LAND O’ LAKES, Fla. (WFLA) — Almost every week, Valerie Burks sits down in her chair, and her son, Joel Marrero, in his. The makeshift classroom she set up in the loft area of her house has a lot of what’s expected: a colorful rug, books, spelling posters. Just no students, save for one.
“I believe they definitely do a lot better homeschooling,” Burks explained.
Since Joel has a heart defect, Burks said he’s developed slower than other kids, so she homeschools the 6-year-old. She said she receives $10,700 each year from the Florida nonprofit Step Up For Students to help pay for homeschooling and his various therapies.
“I’m very grateful for the scholarship,” Burks said. “Because it is really helpful.”
But this school year, Burks showed 8 On Your Side, Joel has $23.44 in his account. Joel’s older brother, Josiah Burks, has $21.71.
Burks said Josiah has autism, and he’s supposed to have $9,800 every year to pay for his virtual online school. She said an installment of that money should have arrived on September 15.
“Step Up told me that, just keep watching my email, that they’re a little behind,” Burks recalled. “That’s the word I got.”
As she waits for the money, she said Josiah is not doing any school.
“We have just put everything on hold,” Burks said. “We’re just pretty much on a standstill until those funds do get disbursed.”
Burks said she cannot afford to pay for Josiah’s online school by herself, but doesn’t want the alternate option.
“If for any reason they didn’t [pay], I would have to put my son in public school,” Burks said. “Which would probably be a bad thing.”
And Burks said she’s running out of material for Joel.
“It’s getting really hard because we’re in a new grade level,” Burks said. “So I need those books, you know, to start working with.”
Step Up For Students told 8 On Your Side the two boys had mismatched identification numbers, which is why they didn’t get funding on time. The nonprofit said Monday the issue was resolved and expects them to get their funding in early November, but hopes it will happen earlier.

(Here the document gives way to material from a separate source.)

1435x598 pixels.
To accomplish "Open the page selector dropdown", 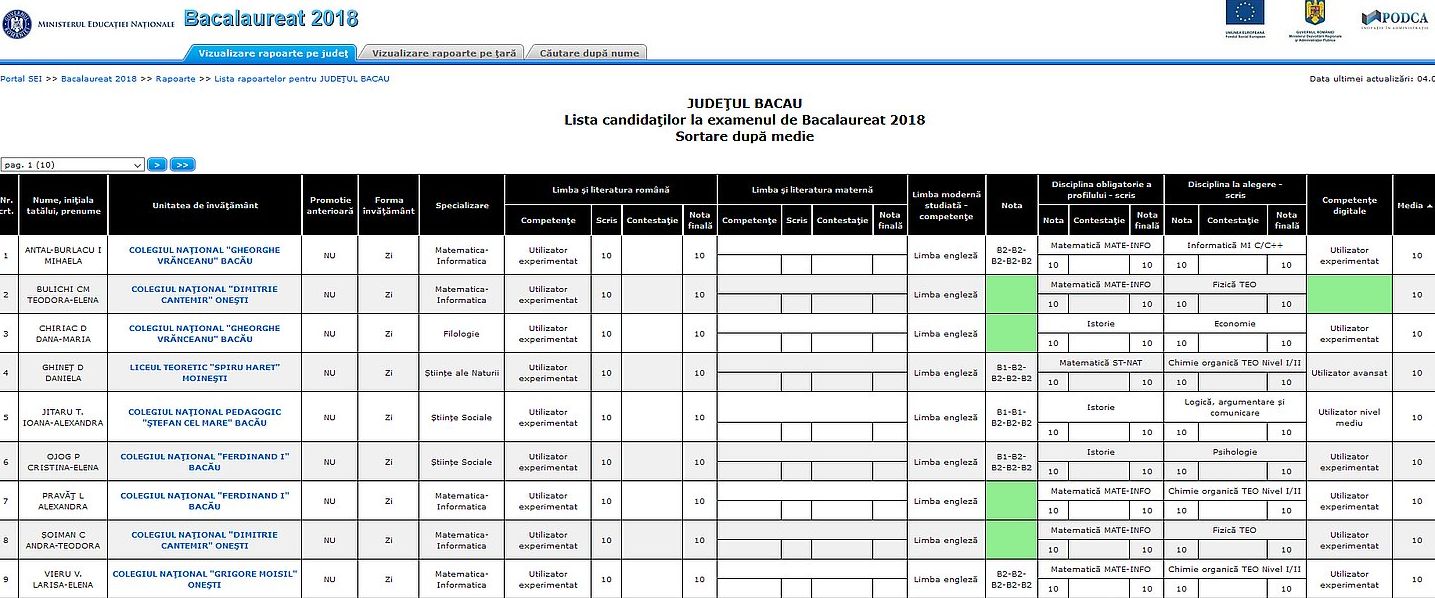I will click(72, 164).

It said Josiah and Joel were two of nearly 2,000 similar students who haven’t been funded yet due to various issues. A Step Up spokesperson explained the program has always not funded around 2 percent of students due to errors and issues. This year, it said, it has more students, which means 2 percent makes up an even larger number than before.
Step Up added that Florida is implementing the largest education choice program in the country, and the process will improve as initial onboarding issues are resolved.